Museum Schloss Fürstenberg eröffnet Ausstellung über Porzellan und Erotik | OWZ zum Sonntag

Veröffentlicht am 28.05.2026 13:42

Museum Schloss Fürstenberg eröffnet Ausstellung über Porzellan und Erotik

Bei der Ausstellungseröffnung. (Foto: Maria Athens)
Bei der Ausstellungseröffnung. (Foto: Maria Athens)
Bei der Ausstellungseröffnung. (Foto: Maria Athens)
Bei der Ausstellungseröffnung. (Foto: Maria Athens)
Bei der Ausstellungseröffnung. (Foto: Maria Athens)

Porzellan flirtet – und selten war der Blick darauf so aufmerksam wie am Freitagabend im Museum Schloss Fürstenberg. Zur Vernissage von „Der edle Akt. Porzellan und Erotik” kamen zahlreiche Gäste ins Schloss. Durch den Abend führte Museumsleiter Dr. Christian Lechelt. Mit spannendem Hintergrundwissen und unterhaltsamen Anekdoten nahm er das Publikum mit auf eine Reise durch die Welt der erotischen Porzellankunst.

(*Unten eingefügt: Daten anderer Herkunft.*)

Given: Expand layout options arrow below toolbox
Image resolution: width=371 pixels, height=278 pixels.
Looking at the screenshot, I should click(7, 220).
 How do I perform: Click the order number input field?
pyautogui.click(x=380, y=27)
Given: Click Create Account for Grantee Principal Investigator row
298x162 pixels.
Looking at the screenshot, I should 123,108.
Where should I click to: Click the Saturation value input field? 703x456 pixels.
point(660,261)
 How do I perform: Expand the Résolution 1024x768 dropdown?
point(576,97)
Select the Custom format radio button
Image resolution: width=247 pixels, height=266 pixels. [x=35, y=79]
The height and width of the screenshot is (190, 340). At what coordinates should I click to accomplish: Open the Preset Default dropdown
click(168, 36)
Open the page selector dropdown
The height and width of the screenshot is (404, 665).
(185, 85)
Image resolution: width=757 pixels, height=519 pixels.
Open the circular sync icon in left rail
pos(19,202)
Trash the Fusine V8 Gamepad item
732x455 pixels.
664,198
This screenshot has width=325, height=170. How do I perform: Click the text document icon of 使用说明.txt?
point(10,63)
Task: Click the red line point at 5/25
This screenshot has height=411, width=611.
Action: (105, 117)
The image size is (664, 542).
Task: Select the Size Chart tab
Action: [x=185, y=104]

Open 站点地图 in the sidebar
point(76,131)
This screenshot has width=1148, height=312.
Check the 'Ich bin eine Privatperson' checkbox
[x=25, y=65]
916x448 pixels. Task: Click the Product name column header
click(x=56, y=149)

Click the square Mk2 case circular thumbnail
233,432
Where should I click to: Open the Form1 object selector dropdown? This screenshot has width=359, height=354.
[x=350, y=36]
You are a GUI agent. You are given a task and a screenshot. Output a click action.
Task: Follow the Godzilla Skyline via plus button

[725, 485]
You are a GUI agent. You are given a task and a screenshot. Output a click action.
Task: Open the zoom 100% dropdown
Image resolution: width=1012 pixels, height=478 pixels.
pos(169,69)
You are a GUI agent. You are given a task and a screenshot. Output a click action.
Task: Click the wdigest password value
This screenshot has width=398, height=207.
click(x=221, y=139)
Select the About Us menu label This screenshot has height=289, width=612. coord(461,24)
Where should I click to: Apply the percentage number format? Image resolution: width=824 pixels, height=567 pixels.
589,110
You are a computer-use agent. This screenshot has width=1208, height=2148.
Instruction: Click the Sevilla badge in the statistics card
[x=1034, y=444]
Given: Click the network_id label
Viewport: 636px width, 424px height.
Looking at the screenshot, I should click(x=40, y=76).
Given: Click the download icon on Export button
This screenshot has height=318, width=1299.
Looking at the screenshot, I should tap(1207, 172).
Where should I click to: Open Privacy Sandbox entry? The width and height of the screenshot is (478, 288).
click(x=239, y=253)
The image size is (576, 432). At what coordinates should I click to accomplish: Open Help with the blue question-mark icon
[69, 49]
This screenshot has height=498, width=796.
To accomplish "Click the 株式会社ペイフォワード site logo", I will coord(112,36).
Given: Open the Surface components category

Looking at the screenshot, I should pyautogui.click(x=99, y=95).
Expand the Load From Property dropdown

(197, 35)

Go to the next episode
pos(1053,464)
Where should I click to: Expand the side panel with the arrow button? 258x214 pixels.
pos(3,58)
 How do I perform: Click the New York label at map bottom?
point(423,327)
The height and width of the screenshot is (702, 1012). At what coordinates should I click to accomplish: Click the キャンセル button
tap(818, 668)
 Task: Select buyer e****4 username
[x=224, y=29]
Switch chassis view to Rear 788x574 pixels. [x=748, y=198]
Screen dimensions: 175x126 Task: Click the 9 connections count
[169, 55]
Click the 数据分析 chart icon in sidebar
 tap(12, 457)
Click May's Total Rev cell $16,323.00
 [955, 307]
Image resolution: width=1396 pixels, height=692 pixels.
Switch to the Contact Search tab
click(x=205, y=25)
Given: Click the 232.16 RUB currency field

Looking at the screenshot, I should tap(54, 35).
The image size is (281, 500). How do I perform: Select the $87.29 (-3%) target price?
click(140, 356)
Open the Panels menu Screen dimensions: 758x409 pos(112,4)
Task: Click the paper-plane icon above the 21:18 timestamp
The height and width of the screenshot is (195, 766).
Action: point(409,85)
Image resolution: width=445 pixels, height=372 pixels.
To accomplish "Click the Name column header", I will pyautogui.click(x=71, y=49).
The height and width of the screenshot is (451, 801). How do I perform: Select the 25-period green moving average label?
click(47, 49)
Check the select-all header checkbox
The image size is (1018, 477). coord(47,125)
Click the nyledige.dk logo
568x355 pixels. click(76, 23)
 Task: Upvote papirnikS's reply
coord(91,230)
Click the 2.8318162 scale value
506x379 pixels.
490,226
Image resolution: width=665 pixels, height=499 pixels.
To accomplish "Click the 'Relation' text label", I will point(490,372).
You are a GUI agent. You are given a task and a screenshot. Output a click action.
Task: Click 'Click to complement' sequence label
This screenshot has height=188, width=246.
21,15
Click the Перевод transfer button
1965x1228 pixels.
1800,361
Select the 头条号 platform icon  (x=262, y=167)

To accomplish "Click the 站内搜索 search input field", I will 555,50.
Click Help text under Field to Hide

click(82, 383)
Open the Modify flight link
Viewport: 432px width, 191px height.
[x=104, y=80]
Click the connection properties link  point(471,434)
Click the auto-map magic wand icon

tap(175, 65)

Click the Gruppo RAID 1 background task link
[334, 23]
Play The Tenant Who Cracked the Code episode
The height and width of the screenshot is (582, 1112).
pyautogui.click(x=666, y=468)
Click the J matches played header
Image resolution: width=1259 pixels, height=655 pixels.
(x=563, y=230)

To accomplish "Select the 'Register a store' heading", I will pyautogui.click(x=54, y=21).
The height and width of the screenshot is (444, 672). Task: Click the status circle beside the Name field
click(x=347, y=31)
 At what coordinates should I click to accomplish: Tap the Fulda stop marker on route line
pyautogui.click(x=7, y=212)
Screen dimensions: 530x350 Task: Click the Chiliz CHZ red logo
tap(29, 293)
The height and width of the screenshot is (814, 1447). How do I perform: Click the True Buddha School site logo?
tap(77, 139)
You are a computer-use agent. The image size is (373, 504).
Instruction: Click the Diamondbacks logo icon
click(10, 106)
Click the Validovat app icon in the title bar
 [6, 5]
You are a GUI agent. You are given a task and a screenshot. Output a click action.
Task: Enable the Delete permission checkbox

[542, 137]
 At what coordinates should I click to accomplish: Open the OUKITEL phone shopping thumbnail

„In der Porzellankunst sind seit dem frühen 18. Jahrhundert erotische Motive und Themen allgegenwärtig. Als scheinbar harmlose Dekoration bevölkern die unzähligen Liebespaare und Aktfiguren seither Interieurs. Die Ausstellung lädt deshalb zu einer kritischen Auseinandersetzung mit den in Porzellan reproduzierten Idealvorstellungen von Schönheit und Rollenerwartungen ein. Darüber hinaus bieten wir eine ganzheitliche Perspektive auf Porzellan als ein erotisch aufladbares Material an“, erläutert Museumsleiter Dr. Christian Lechelt.

Nackte Körper, zärtliche Umarmungen, provokante Posen: Die europäische Porzellankunst ist voll von erotischen Motiven und Botschaften. Zwischen Rokoko-Leichtsinn und zeitgenössischer Körperpolitik entfalten sich Geschichten von Lust und Verlangen, von sozialen Regeln, Tabus und ihrer lustvollen Überschreitung. Porzellan wird dabei selbst zur Projektionsfläche: als Objekt der Begierde, als Kunst, die mehr enthüllt, als sie verbirgt.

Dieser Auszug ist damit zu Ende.